An alternative is that people could just change their filter commands to have ismissing, which is a bit more explicit anyways.

This could just be a documentation / tutorial problem.

ararslan commented 5 years ago

I was looking at implementing what I said above verbatim, but I realized that that definition leaves you with a container without any missing values but with an element type that allows missing. That seems suboptimal and is inconsistent with the result of filter(f, collect(s)).

This is difficult to do generically, since ideally you'd want to be able to use filter on any SkipMissing{T} where T supports filter and get a T back, but to provide useful and consistent behavior, I'm not sure how we'd swing it for anything but arrays...

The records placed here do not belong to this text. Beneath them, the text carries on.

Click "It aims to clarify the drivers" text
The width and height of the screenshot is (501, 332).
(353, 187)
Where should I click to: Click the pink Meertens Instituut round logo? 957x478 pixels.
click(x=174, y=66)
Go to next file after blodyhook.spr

nalimilan commented 5 years ago

Supporting filter only for AbstractArray sounds OK to me.

ararslan commented 5 years ago

Implemented in #31235.

nalimilan commented 5 years ago

One possible rationale for supporting filter(::SkipMissing{<:AbstractArray}) and not other methods is that SkipMissing{<:AbstractArray} is indexable. If an Indexable trait was added as discussed at https://github.com/JuliaLang/julia/pull/31020#discussion_r255292414, it would make sense for filter to support all types with that trait. That would include in particular Broadcasted objects.

ararslan commented 5 years ago

We can't support filter for arbitary iterables and we now have filter for SkipMissing-wrapped arrays, so is there anything actionable left or can this be closed now that #31235 is merged?

nalimilan commented 5 years ago

As I noted it could make sense to also support Broadcasted. Not sure whether that warrants keeping this open.

ararslan commented 5 years ago

Ah right, sorry. It might make sense to have that as a separate issue, since it's very specific (and a difficult situation to find yourself in, since presumably a broadcast will materialize before filter is called).

pdeffebach commented 5 years ago

Broadcasted would materialize an array while lifting missing elements? Would be great!

nalimilan commented 5 years ago

Yes that's in the context of https://github.com/JuliaLang/julia/pull/31088.

ssfrr commented 4 years ago

I just ran into this trying to filter a zip, which also doesn't work.

filter(x->x[2] > 0.5, zip(rand(10), rand(10)))

Is the main objection to having filter work for arbitrary iterators that we can't then guarantee that typeof(filter(f, x)) == typeof(x)? It doesn't seem that map makes that guarantee:

map(sum, zip(rand(10), rand(10)))

This returns a Vector{Float64}. It seems like returning a Vector{eltype(x)} in the case that x is an iterator seems like a pretty reasonable behavior.

ararslan commented 4 years ago

It doesn't seem that map makes that guarantee

Sure, but that's not the same operation. map is explicitly a transformation of the data into something different, while filter gives you back a subset of the existing data.

It seems like returning a Vector{eltype(x)} in the case that x is an iterator seems like a pretty reasonable behavior

The problem is defining what an "iterator" is. For example, one can iterate a tuple, but I'd be surprised if e.g. filter(isodd, (1,2,3)) gave me back an array.

nalimilan commented 4 years ago

The problem is defining what an "iterator" is. For example, one can iterate a tuple, but I'd be surprised if e.g. filter(isodd, (1,2,3)) gave me back an array.

But why would it return an array? Just like map returns a tuple for tuples, filter could fall back to an array for general iterators, but return another type for some iterable types.

ssfrr commented 4 years ago

Sure, but that's not the same operation. map is explicitly a transformation of the data into something different, while filter gives you back a subset of the existing data.

map transforms the individual elements, so I'd expect that the eltype would change, but that seems separate from whether if affects the container type.